[Start of Attachment]

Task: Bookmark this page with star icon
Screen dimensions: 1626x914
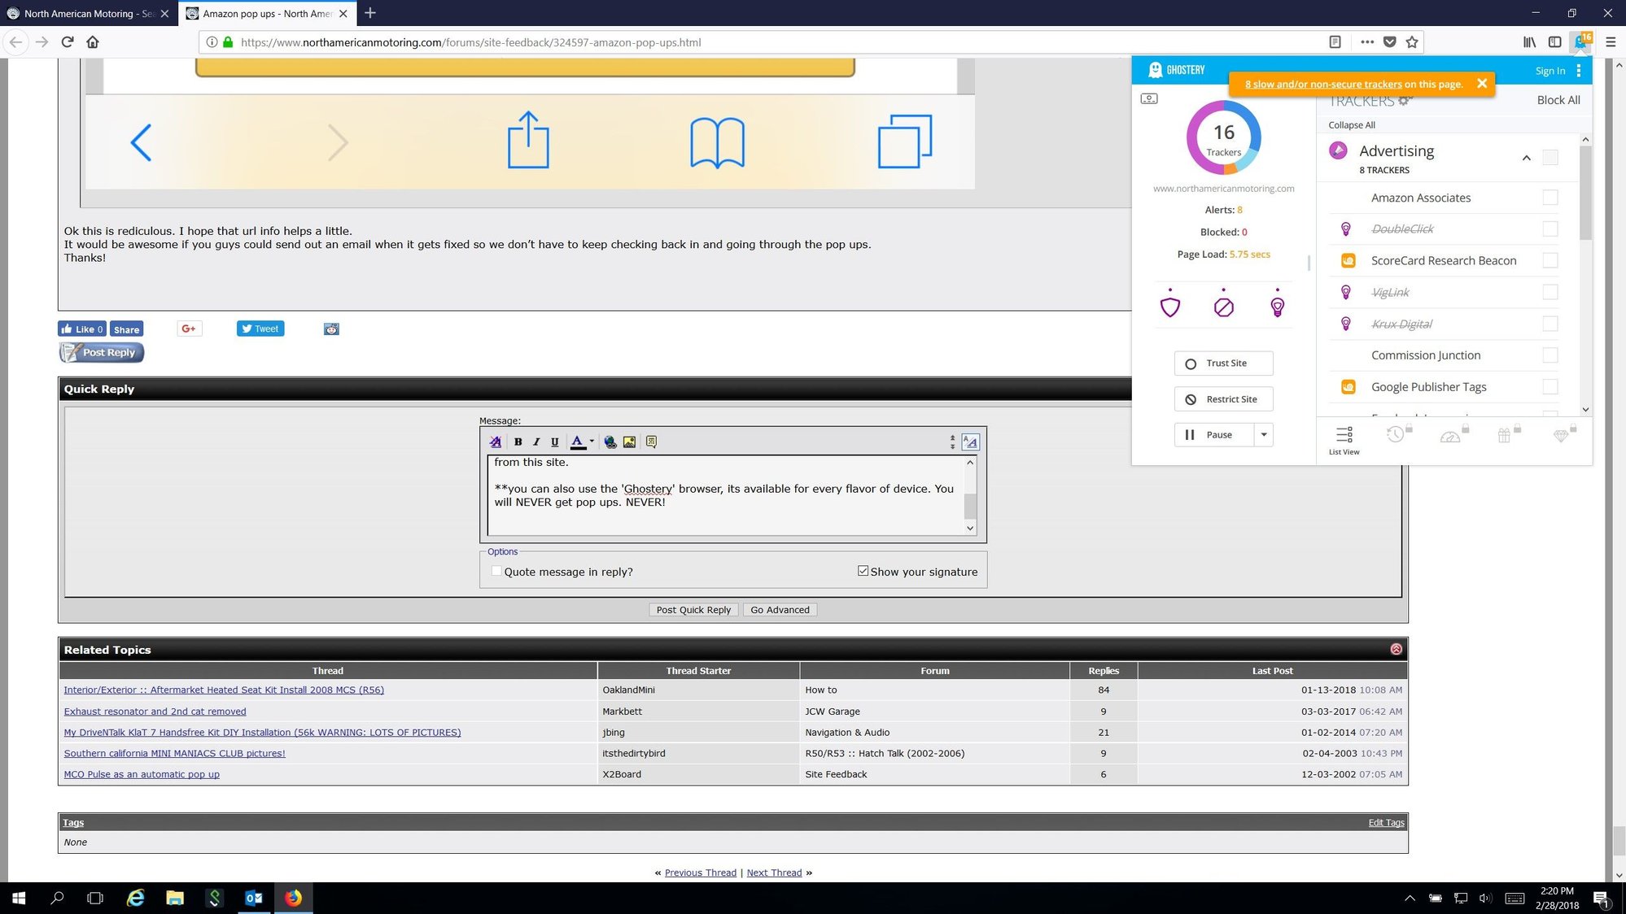Action: (1412, 41)
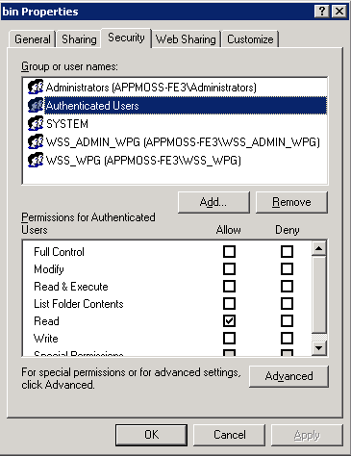The width and height of the screenshot is (351, 456).
Task: Switch to the General tab
Action: [33, 39]
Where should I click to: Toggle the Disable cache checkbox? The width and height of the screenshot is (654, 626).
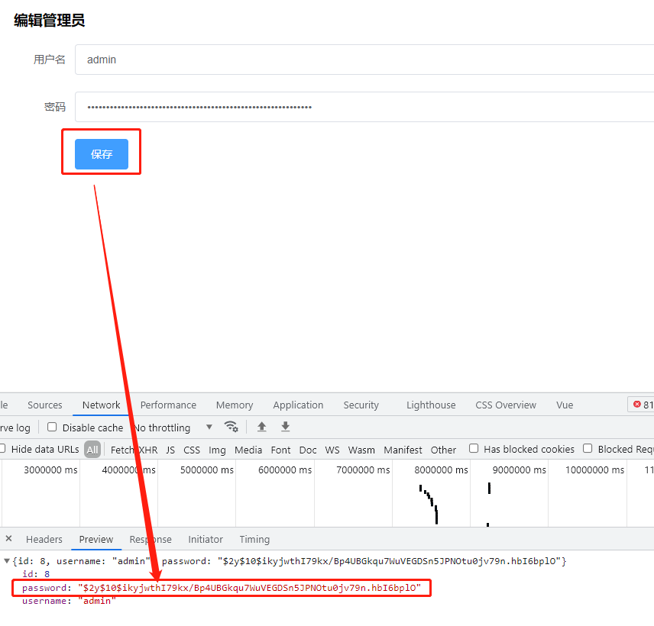pos(51,428)
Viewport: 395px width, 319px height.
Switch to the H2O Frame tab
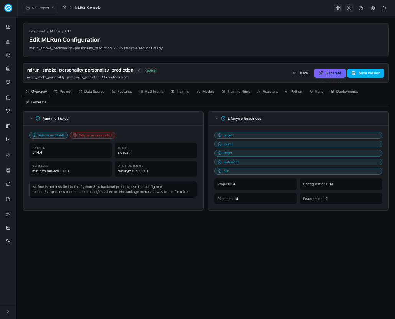tap(151, 91)
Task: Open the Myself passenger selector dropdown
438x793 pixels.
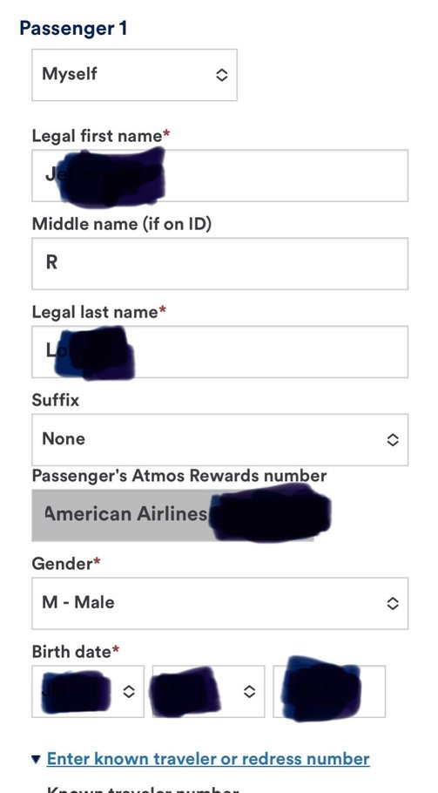Action: (x=134, y=75)
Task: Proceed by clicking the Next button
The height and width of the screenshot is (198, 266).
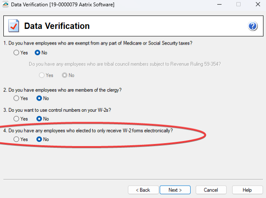Action: coord(175,190)
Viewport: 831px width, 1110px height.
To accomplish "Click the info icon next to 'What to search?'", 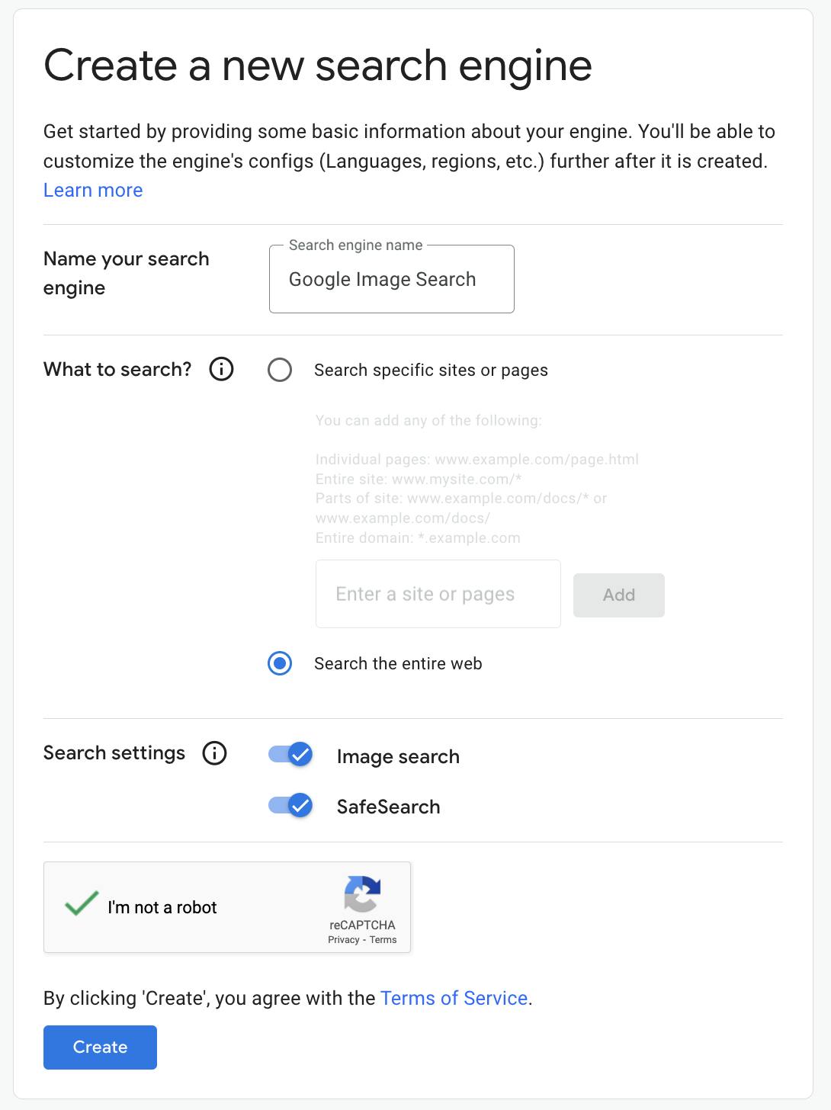I will coord(220,369).
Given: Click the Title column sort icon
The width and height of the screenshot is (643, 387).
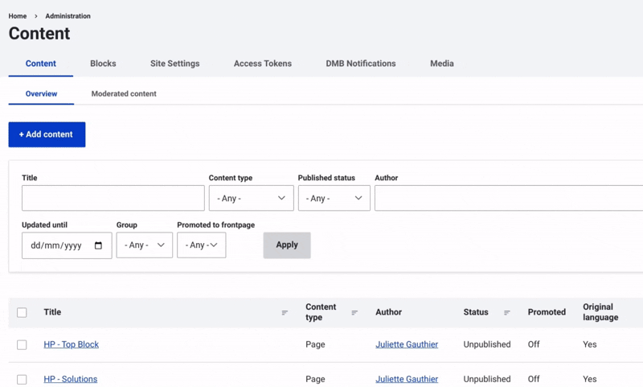Looking at the screenshot, I should 285,313.
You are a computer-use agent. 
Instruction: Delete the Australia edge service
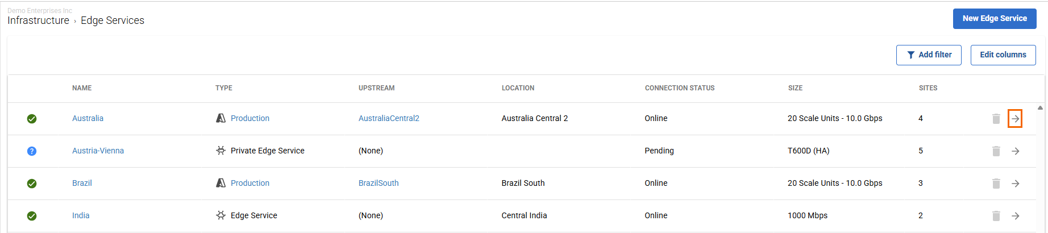tap(996, 119)
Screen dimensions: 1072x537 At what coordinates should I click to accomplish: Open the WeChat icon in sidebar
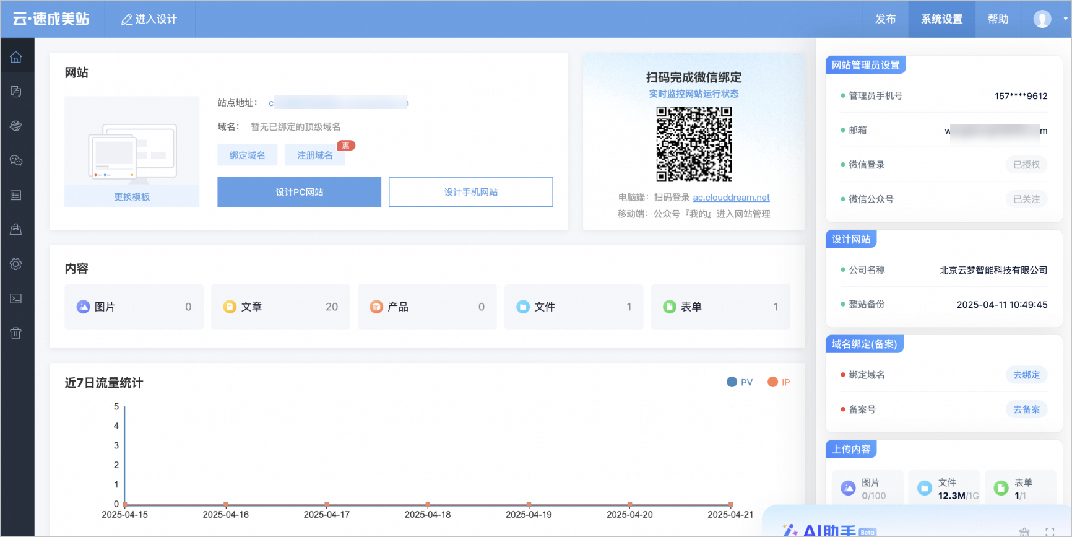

[End of Attachment]

**ASSIGNMENT:** From the records above, copy every line that includes the word "Viewport".

**ANSWER SPACE:**
Viewport: 395px width, 319px height.
Viewport: 831px width, 1110px height.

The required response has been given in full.